== STORED DATA ==
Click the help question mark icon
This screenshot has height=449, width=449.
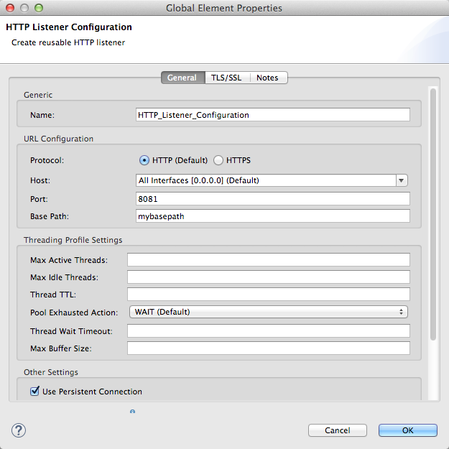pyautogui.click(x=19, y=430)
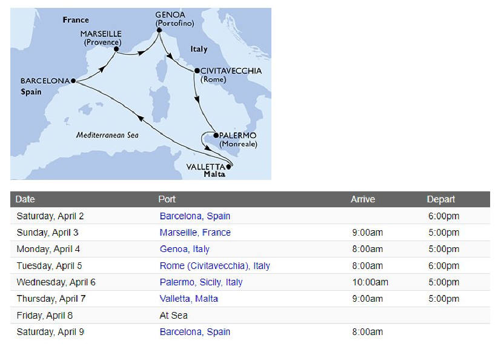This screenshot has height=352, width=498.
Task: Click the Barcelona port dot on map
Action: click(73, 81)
===
== STORED DATA ==
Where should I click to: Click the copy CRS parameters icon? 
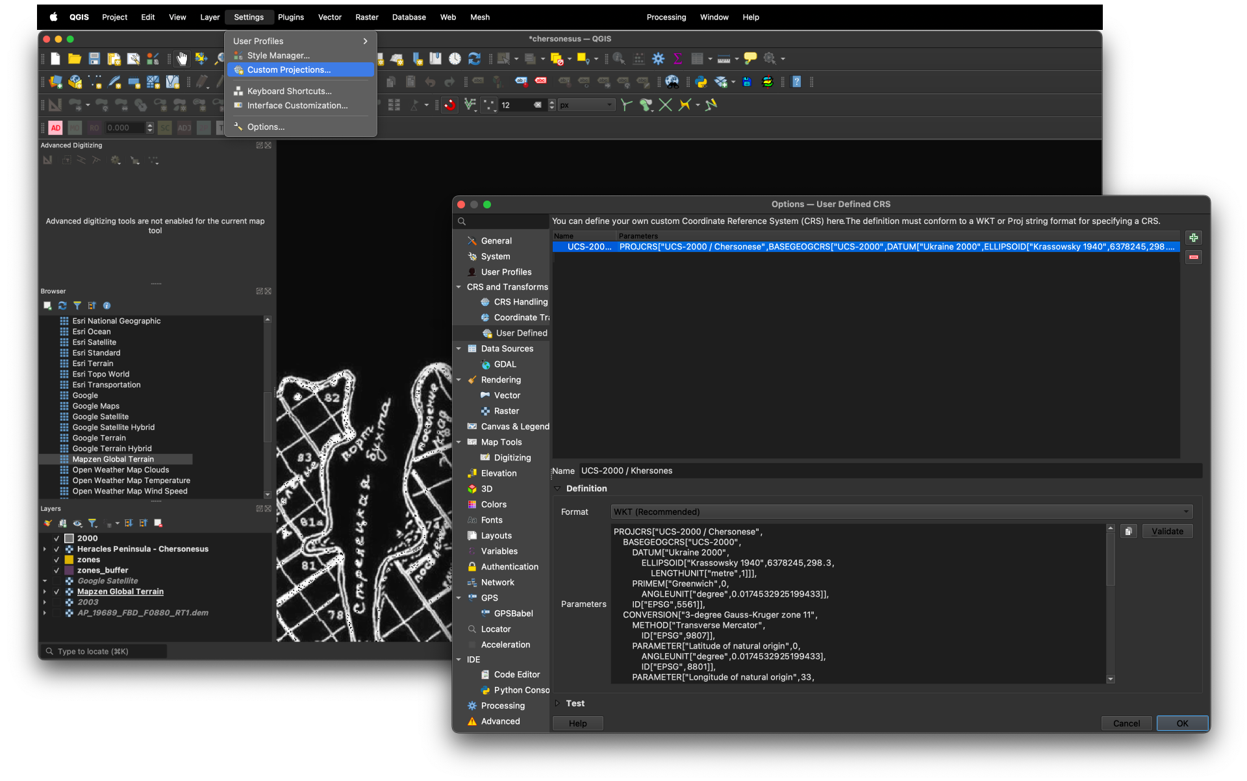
===
== STORED DATA ==
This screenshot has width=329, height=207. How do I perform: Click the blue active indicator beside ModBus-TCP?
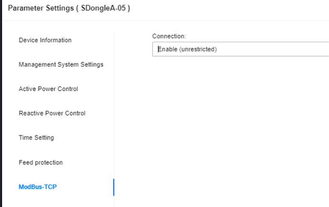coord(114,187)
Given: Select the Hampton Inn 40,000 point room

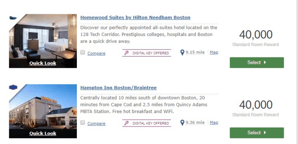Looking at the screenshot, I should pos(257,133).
===
REQUIRED ACTION: Working through the records, find each line containing the word "icon" and copy it.

PROBLEM SOLUTION:
Click the help question mark icon
Where should I click to: Click the copy CRS parameters icon? 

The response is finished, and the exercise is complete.